I have to fill you in on the latest developements about the situation. We spoke to the ABA team and they suggested we made a visual plan about going to the movies: what he likes, what he dislikes, what he can do if he is scared etc. This got him excited to try again and we went to see Dispicable Me. As the suspence got to him, his favorite "chewy" turned out to be the best solution. He was able to soothe himself but chewing on it and he was proud of himself at the end! By the way, he always had the option of leaving the theater if it was too much for him.
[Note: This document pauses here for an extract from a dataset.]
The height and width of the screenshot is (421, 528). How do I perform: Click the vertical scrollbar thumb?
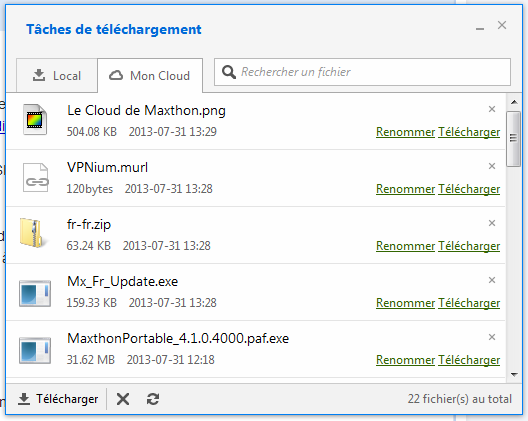tap(514, 139)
Our occupational therapist suggested we introduce some "battle games" with him. This way, he will learn to understand that what happens to the charachters isn't happening to him (always with emotional support). I felt this way a great idea because it would also target imaginary play and appropriate scenarios to play with other little boys.
Ps. I agree that a child who doeasn't like TV is far less troublesom that a child who does! LOL
So glad the chewy worked. Isn't it amazing how oral soothing can take care of a problem? I never knew before my son what a wonderful tool that is.
I think the thing that some don't understand about kids with autism and delays is that it is not important that they see the movie or tv show . . . but that they are current with what their friends are talking about. My son at 6 wants to mix and mingle with the other kids. I help him stay up on what the kids are into. He's never seen some of the movies that other kids have seen . . . but he's read the books with me from the library that come out simultaneously or that the movie is based on. My sons don't watch much tv but they know all about super heroes so that when the suggestion on the playground comes about to play this . . . they'll be in the mix and able to play. Helping a child with a developmental delay out socially is part of what a parent must do. And like it or not, tv and movies are part of our culture. Like I said----------my kids don't watch tv much nor do they really want to---------- but I keep them up on what kids their age are into. Sometimes I'll hear something when we are playing with other kids and go find the books on it to read to my boys so they know what the kids are talking about. This probably sounds strange to those that haven't had to spoon feed social skills to their kids.
Anyway, I love occupational therapists for their input into how to help a child move along. Imaginary play is how we address a lot of things. Probably good for all of our minds! Good luck on the journey!